My fellow Americans, let us pretend for a moment that the debacle in leadership currently befalling our country is not one of the greatest administrative blunders since the Watergate scandal a generation ago. Grisly loss of humanity, violated personal freedom of citizens, shady uses of presidential power and billions of dollars in military debt aside, the caricatures from the Bush administration in the pathetically planned war in Iraq play more like the plot of a box office-flopping Hollywood farce on a blundering attempt to govern gone terribly wrong.
Every performer is typecast in V for Victorious: Dubya Part Deux.\ Bush as the affable puppet, Rumsfeld as the conniving mastermind of military conflict, Condi as the token woman-with-lack-of-fashion-sense appointed to power—all play their parts on the flickering silver screen of the political world, placating the public under the façade of fighting for freedom of democracy.

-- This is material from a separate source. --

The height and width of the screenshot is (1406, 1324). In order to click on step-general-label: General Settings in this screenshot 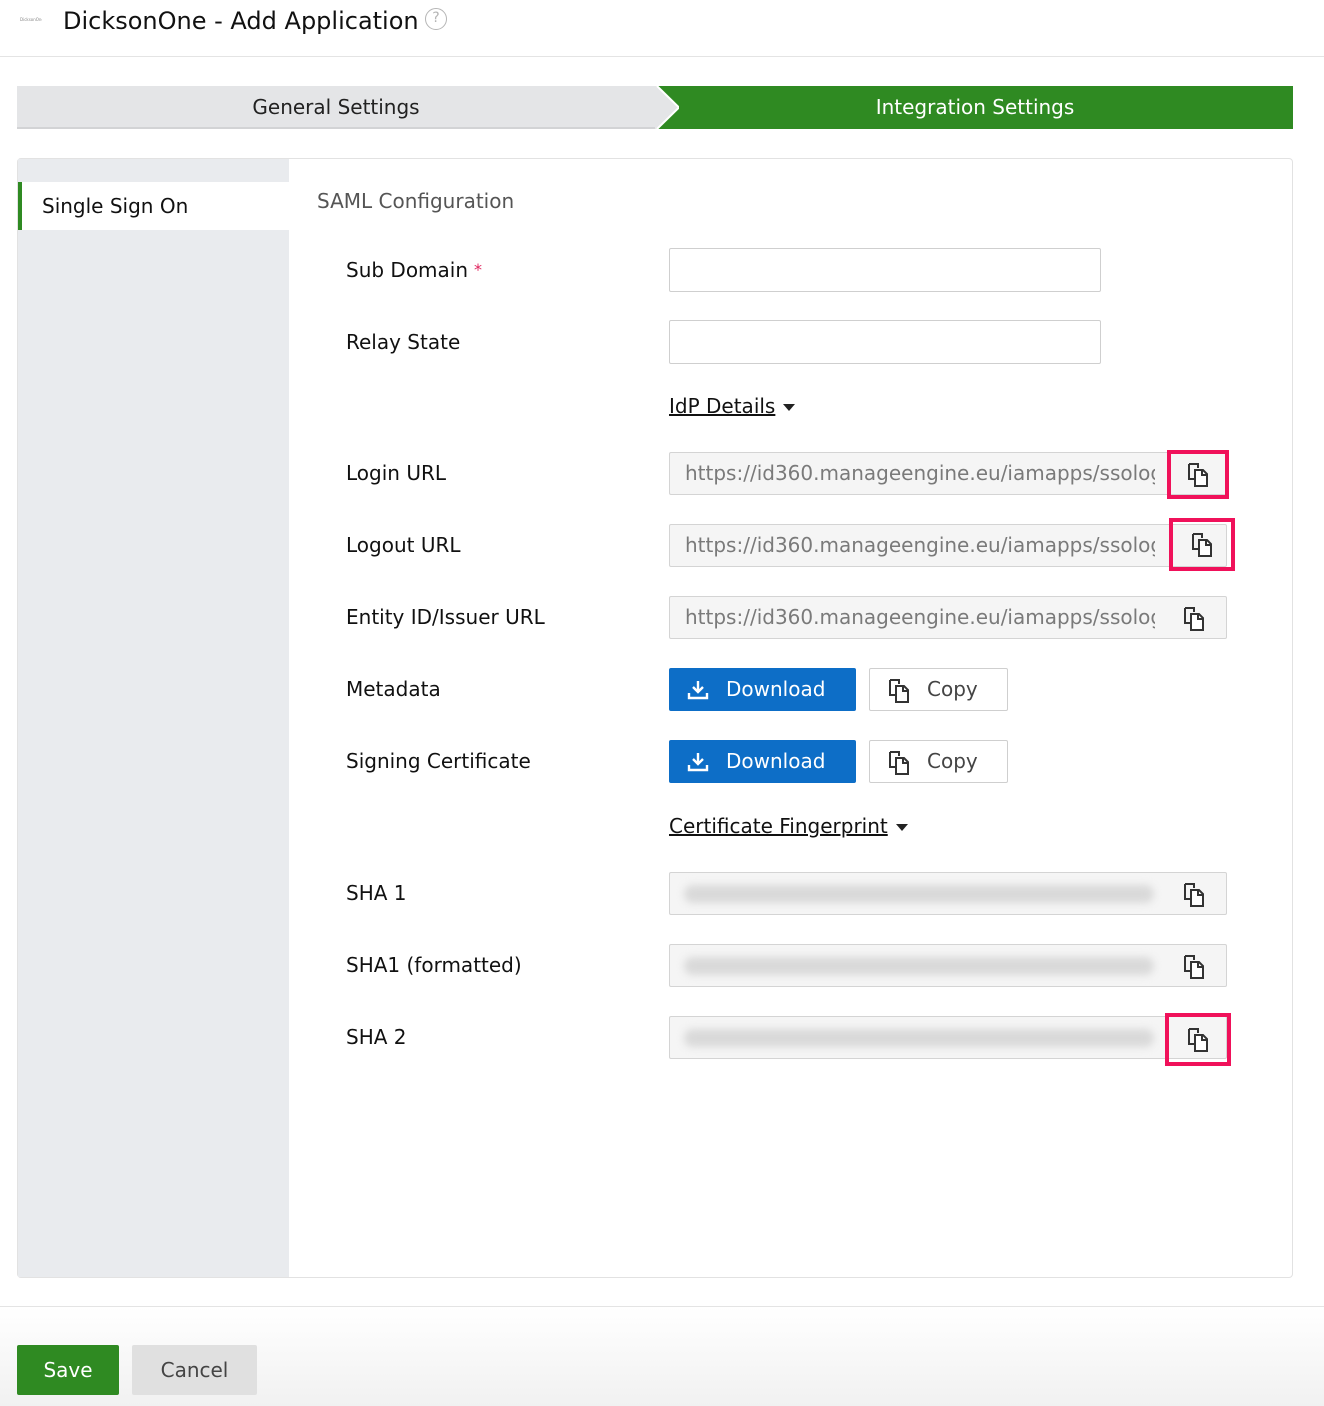, I will do `click(336, 107)`.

Georgie Dubya's new self-given nickname, ""The Decider,"" only coincides with the list of epithets found in the comedic parody ""My First Presidentiary: a Scrapbook by George W. Bush"" by Kevin Guilfoile and John Warner, thus propagating the sinking suspicion that our commander in chief's intellect and grasp on power is no greater than a superhero-obsessed fourth grader.
In Dubya's dubbing himself ""The Decider,"" are we as citizens of this nation supposed to take comfort in his leadership abilities? The only confidence that this instills within me is toward the president's fabulous ability to pick out names for the backs of the White House Intramural Kickball Team shirts, not in his ability to pick the finest and most competent men and women to lead his administration and our nation.
Thus the United States is still stuck with Donald Rumsfeld as the secretary of defense. It is difficult not to compare Rumsfeld to a power-hungry playground bully intent on winning an intense game of king of the mountain—intimidating the generals, his hapless minions, into reluctant compliance.
Perchance I've gone too far with this analogy, but any leaders who make a mockery of democracy rightly deserve to be mocked for their incompetence at upholding the Constitution, as they were sworn to do. All joking aside: The current administration has gotten itself into a very serious situation.
Sen. Edward M. Kennedy, D-Mass., declares in his powerfully condemning new book, ""America Back on Track,"" that ""perhaps the greatest threat to our constitutional democracy is the Bush administration's extreme view about the source and scope of its war powers and about its unilateral right to ignore laws passed by Congress.""
Kennedy goes on to say, ""Behind closed doors the administration has devised controversial legal justifications for unspeakable torture, ignoring both congressional acts and court precedents."" If this is in fact true, how can the Bush administration claim that the United States is defending the freedoms of democracy worldwide when they are seriously violating the principles of it in our own system?
This most recent group of discontented officers may violate the military's status quo, but they uphold another value of our nation's society: the system of checks and balances. However, this goes against the Bush administration's plan of a fast, unquestioned military expedition in Iraq.
If the historical tradition of military action were to be preserved, the commander in chief and the secretary of defense theoretically would have the final say in military decisions. But if deep within these administrative positions there lurks unjust pretenses that blatantly violate the basic principles of the civilized world, the generals of the United States military have an obligation to humanity to voice their dissent.
There is no threat to the nation in having military leaders oppose plans of attack. There will be no massive coup lead by retired general Tommy Franks. There will only be the demonstration of how corrupt the Bush administration actually is: so corrupt that the generals override precedent to oppose the president.
The tragedy at the end of this unfinished epic drama will not be the death of traditional silence and compliance within our military leadership. The true tragedy would be to let Rumsfeld stay in power, letting the rest of the Bush administration get away with the egregious errors they have committed in intelligence—in every sense of the word—and ruthless military power without general consensus.